*WHAT YOU HAVE TO DO:* Copy the part of the entries that opens with the line containing "Task: Collapse the Platforms section" and closes with the line containing "Action: [x=60, y=146]", swapping "screenshot" for "screen capture" and leaving everything else unchanged. Omit the pictures from your answer.
··· RECORDS PROVIDED
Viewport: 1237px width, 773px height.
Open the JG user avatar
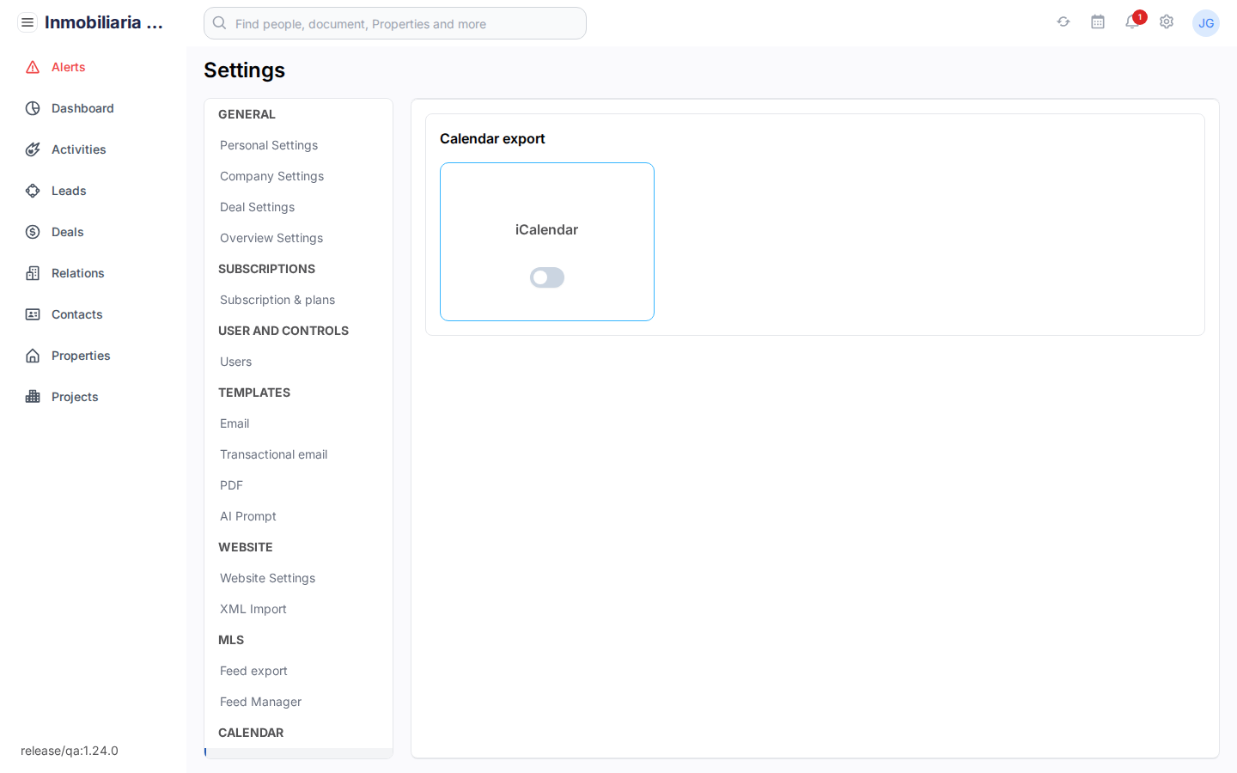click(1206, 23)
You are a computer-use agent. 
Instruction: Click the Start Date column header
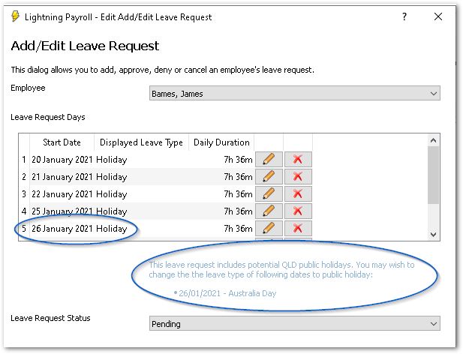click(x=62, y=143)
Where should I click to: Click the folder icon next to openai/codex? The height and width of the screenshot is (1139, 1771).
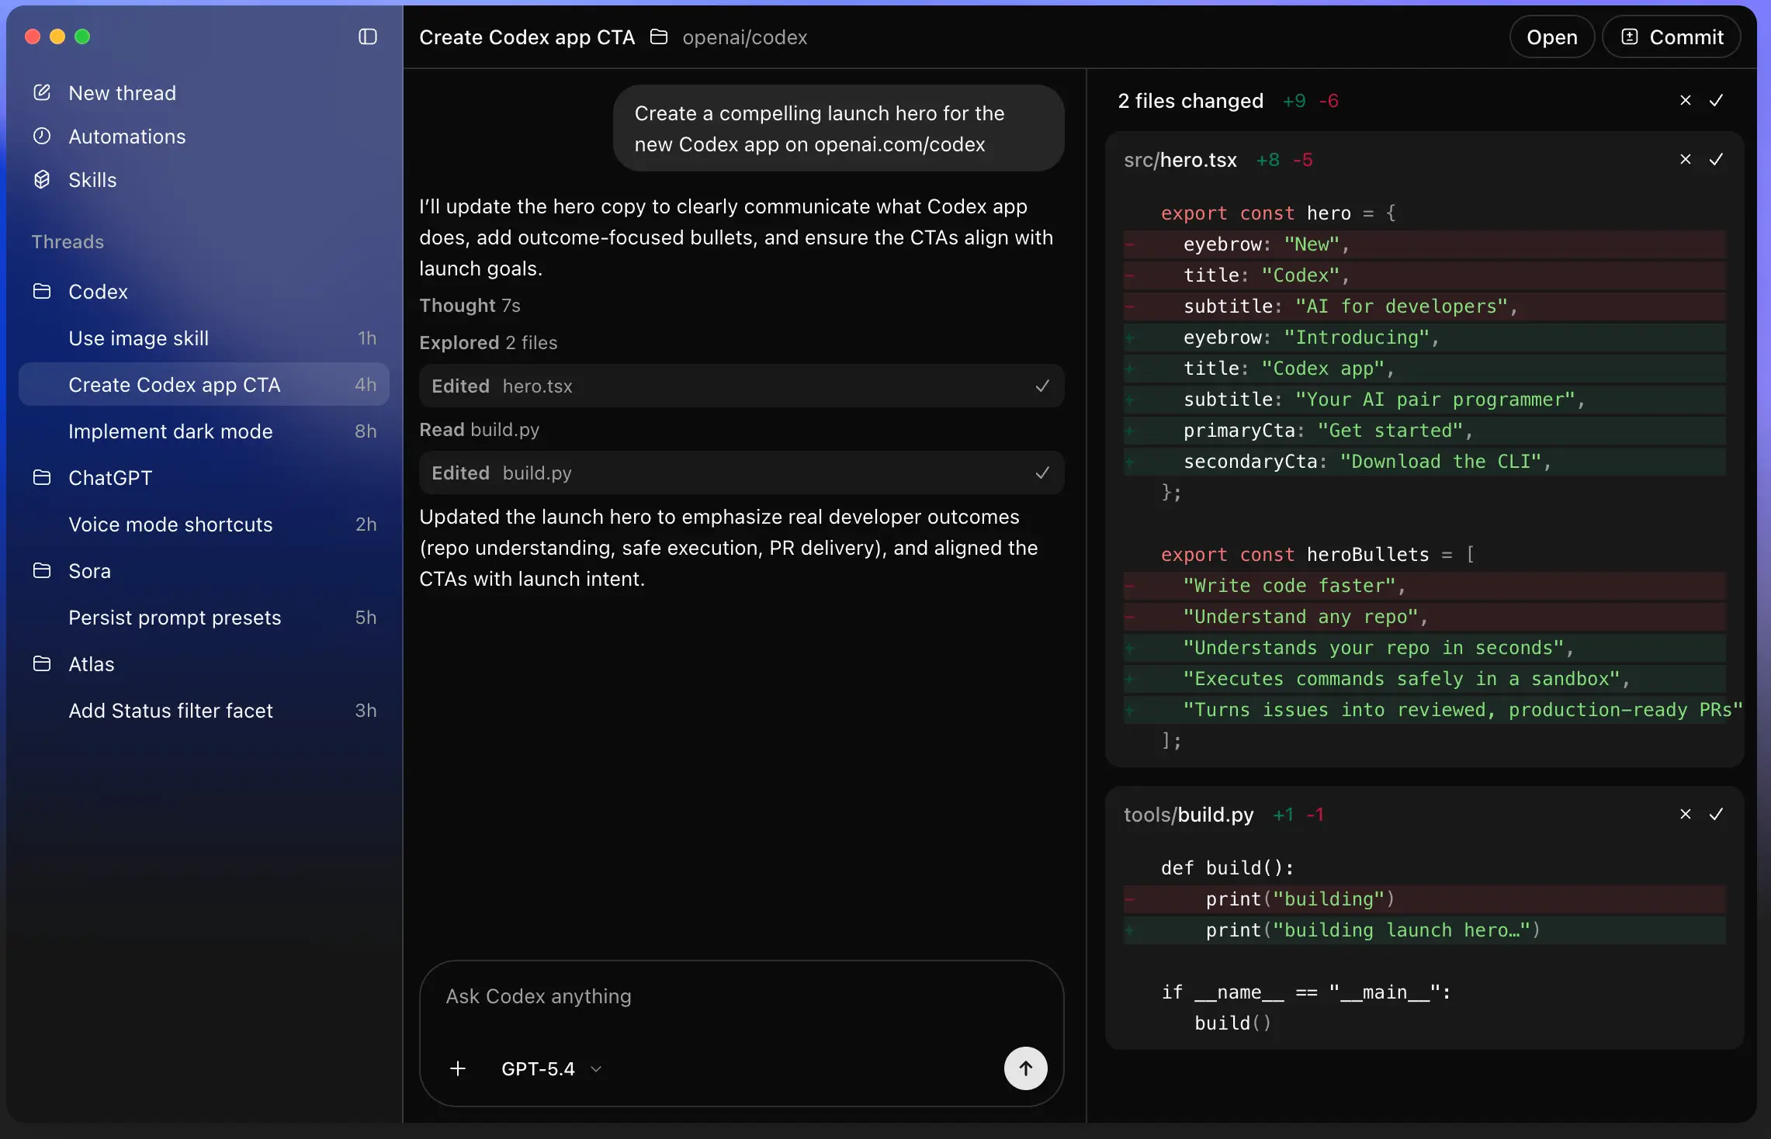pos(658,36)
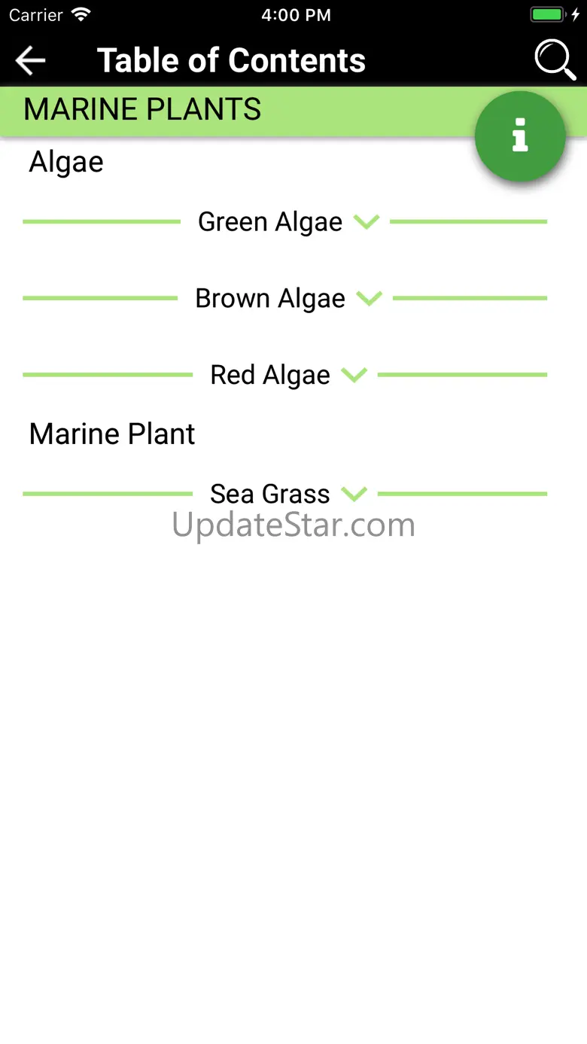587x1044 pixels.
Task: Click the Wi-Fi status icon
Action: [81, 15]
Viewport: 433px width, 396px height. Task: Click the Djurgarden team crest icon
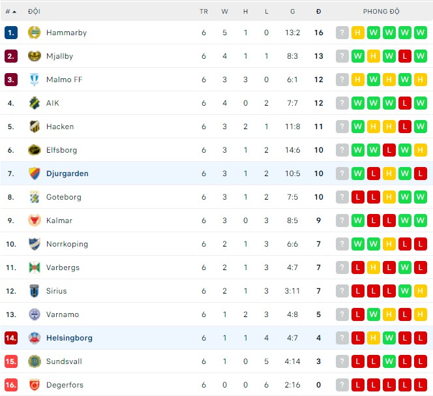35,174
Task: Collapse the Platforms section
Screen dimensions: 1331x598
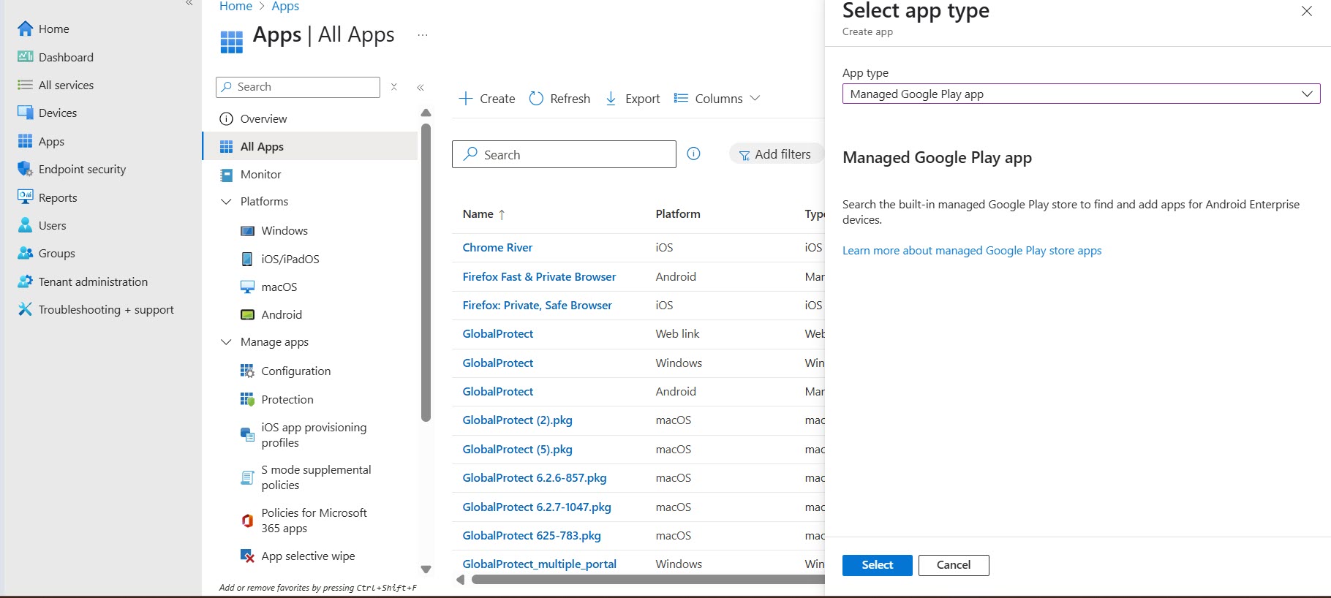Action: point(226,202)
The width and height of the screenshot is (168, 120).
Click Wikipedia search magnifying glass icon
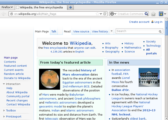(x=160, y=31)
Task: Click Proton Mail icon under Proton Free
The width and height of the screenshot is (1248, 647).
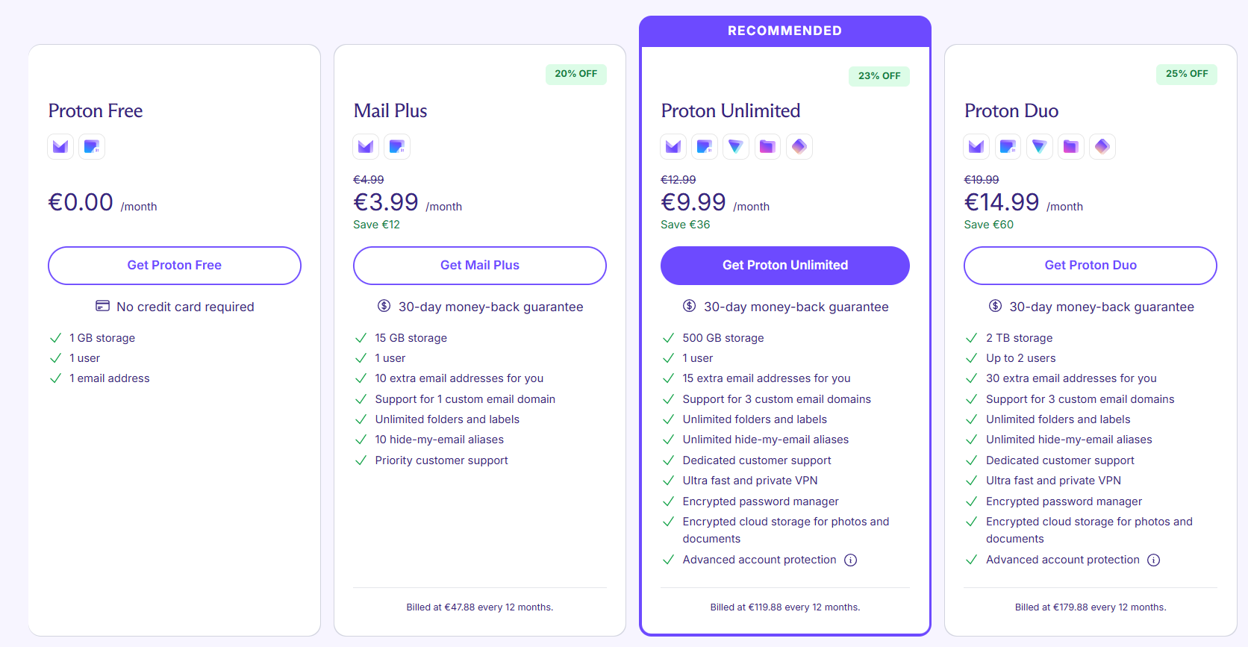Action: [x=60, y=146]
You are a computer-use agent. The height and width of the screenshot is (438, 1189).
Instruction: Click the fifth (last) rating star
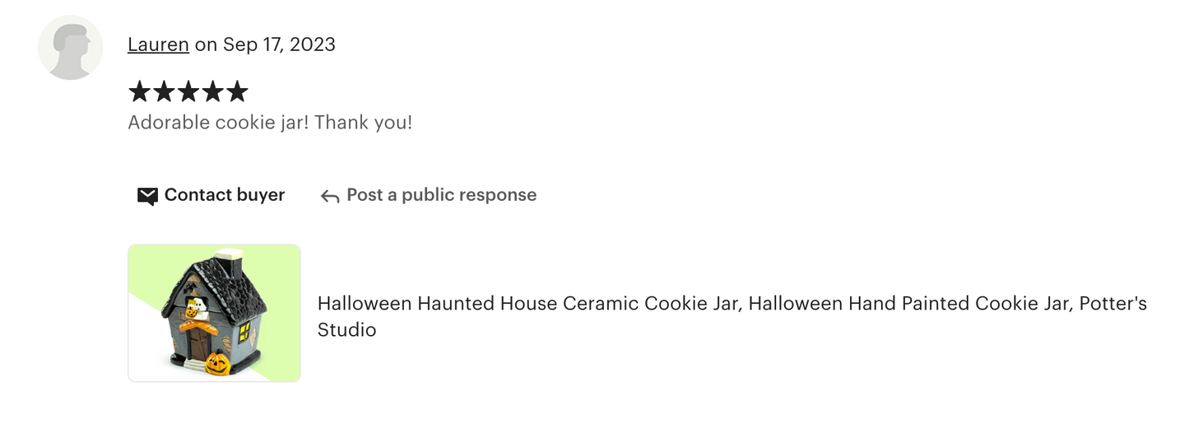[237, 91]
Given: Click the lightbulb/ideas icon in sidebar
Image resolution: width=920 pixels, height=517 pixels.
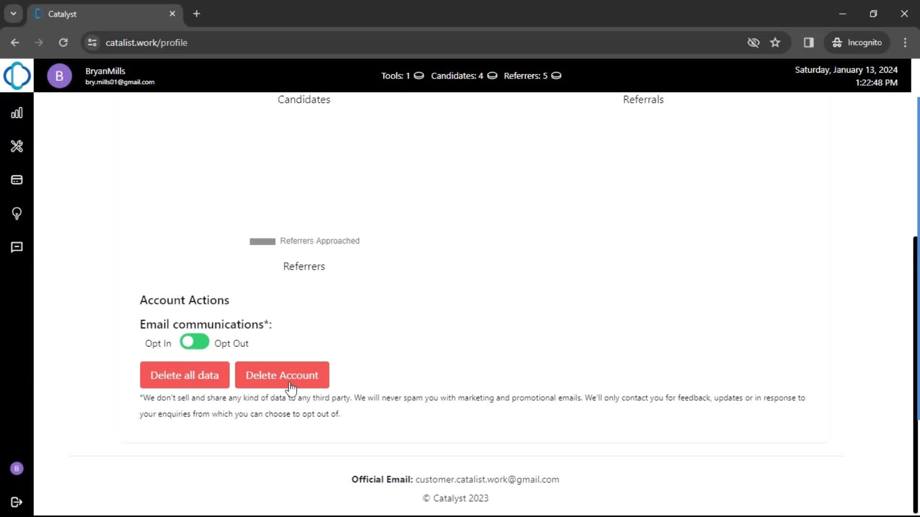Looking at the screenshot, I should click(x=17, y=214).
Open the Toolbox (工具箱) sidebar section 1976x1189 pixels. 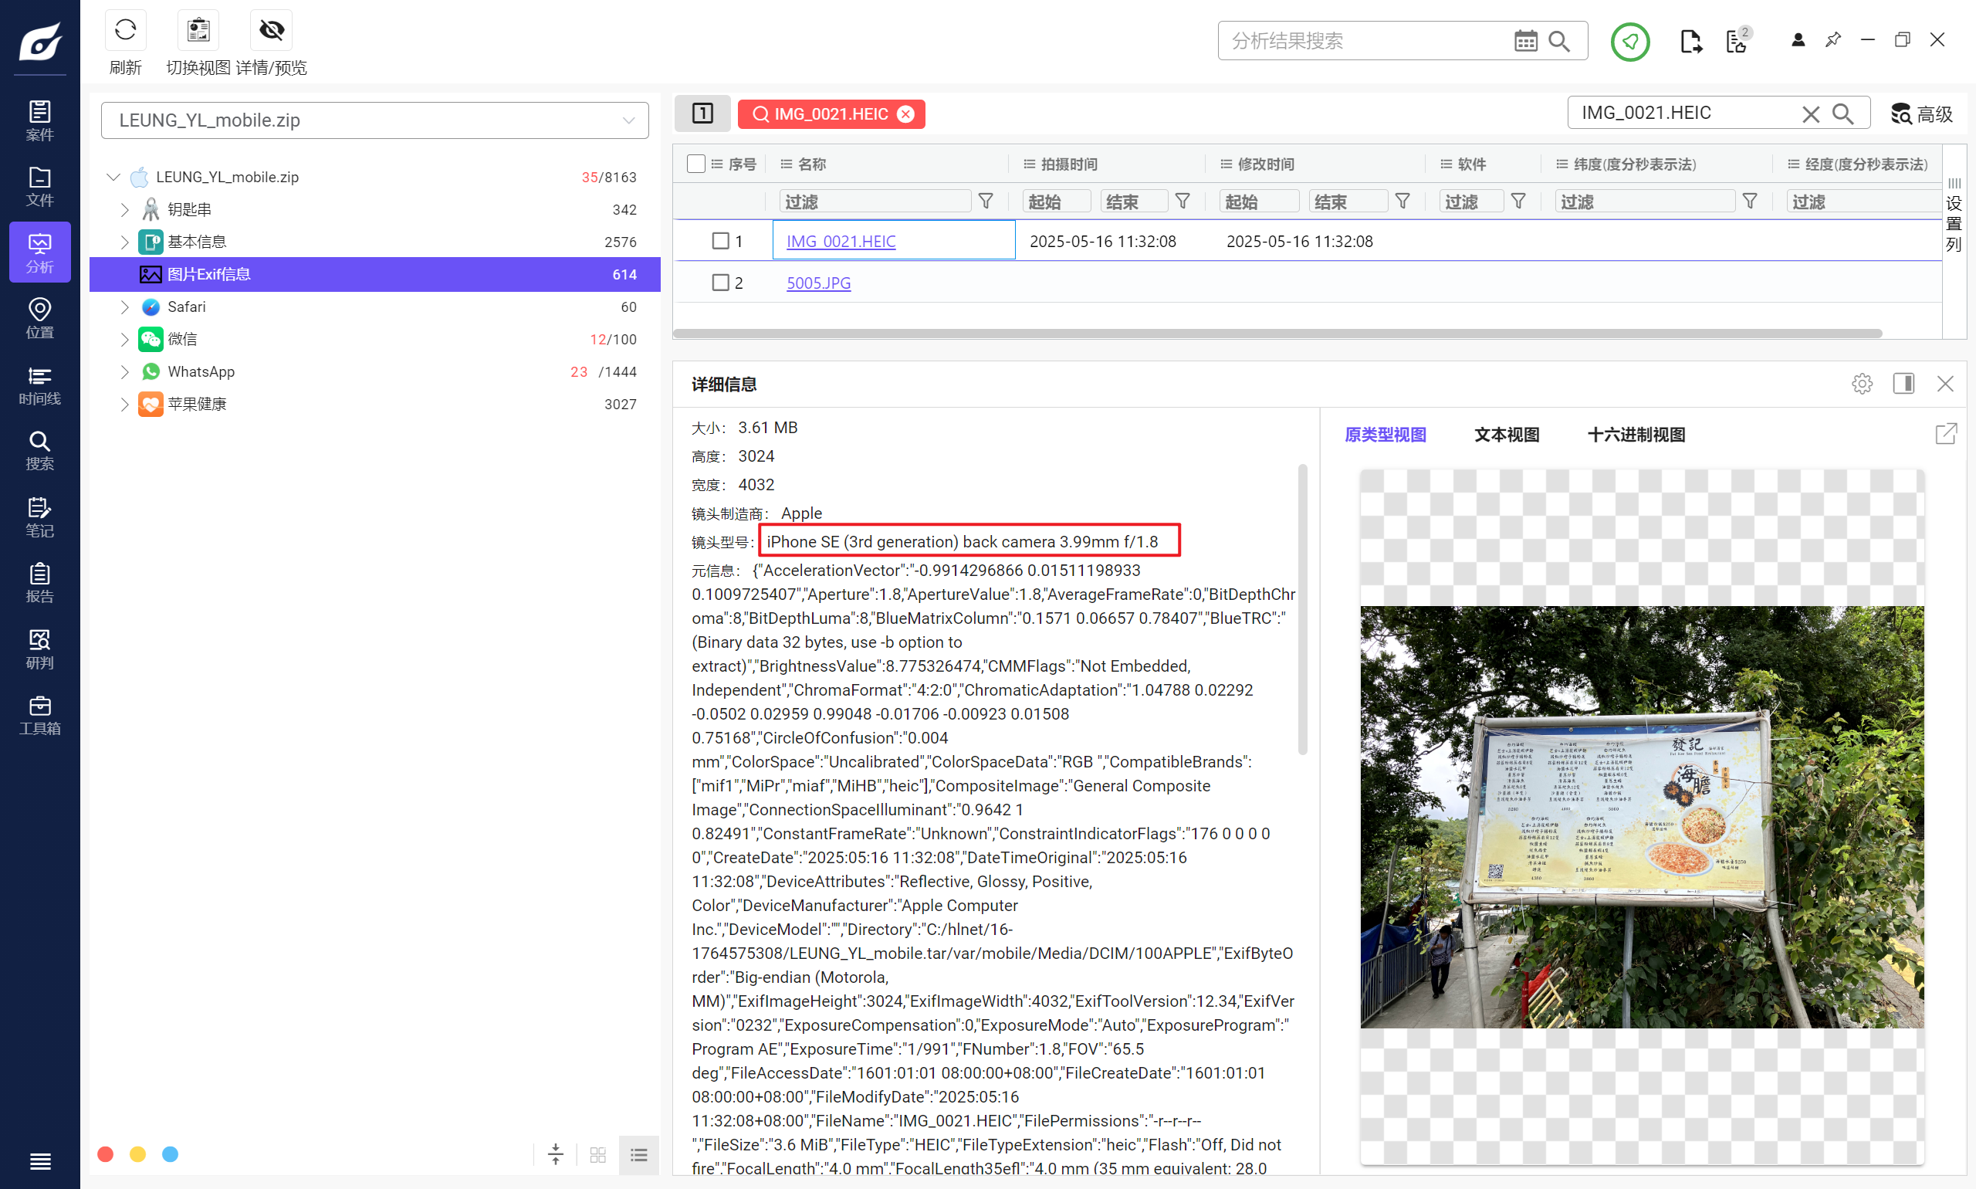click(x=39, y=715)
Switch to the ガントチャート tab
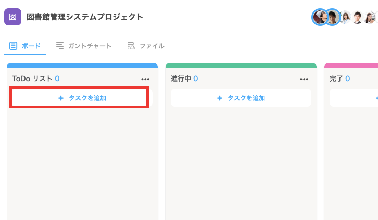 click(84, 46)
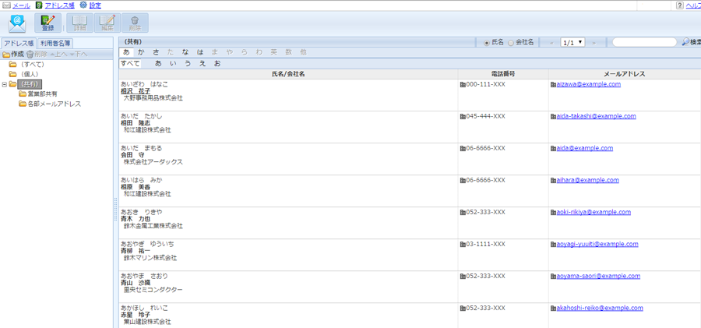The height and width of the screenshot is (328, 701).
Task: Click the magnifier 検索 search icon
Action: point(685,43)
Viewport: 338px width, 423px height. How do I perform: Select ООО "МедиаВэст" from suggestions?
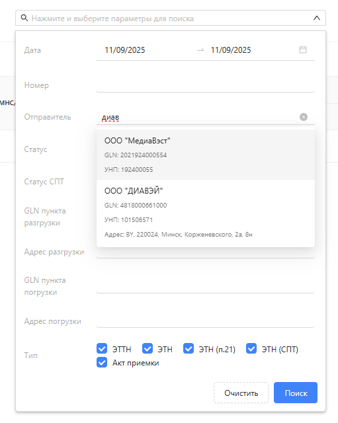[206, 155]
······
*ANSWER TO THE PROBLEM:*
Task: Collapse the Platforms section
Screen dimensions: 1331x598
Action: point(226,202)
The width and height of the screen capture is (168, 120).
Click Wikipedia search magnifying glass icon
(x=160, y=31)
Task: Click Proton Mail icon under Proton Free
The width and height of the screen capture is (1248, 647).
Action: [x=60, y=146]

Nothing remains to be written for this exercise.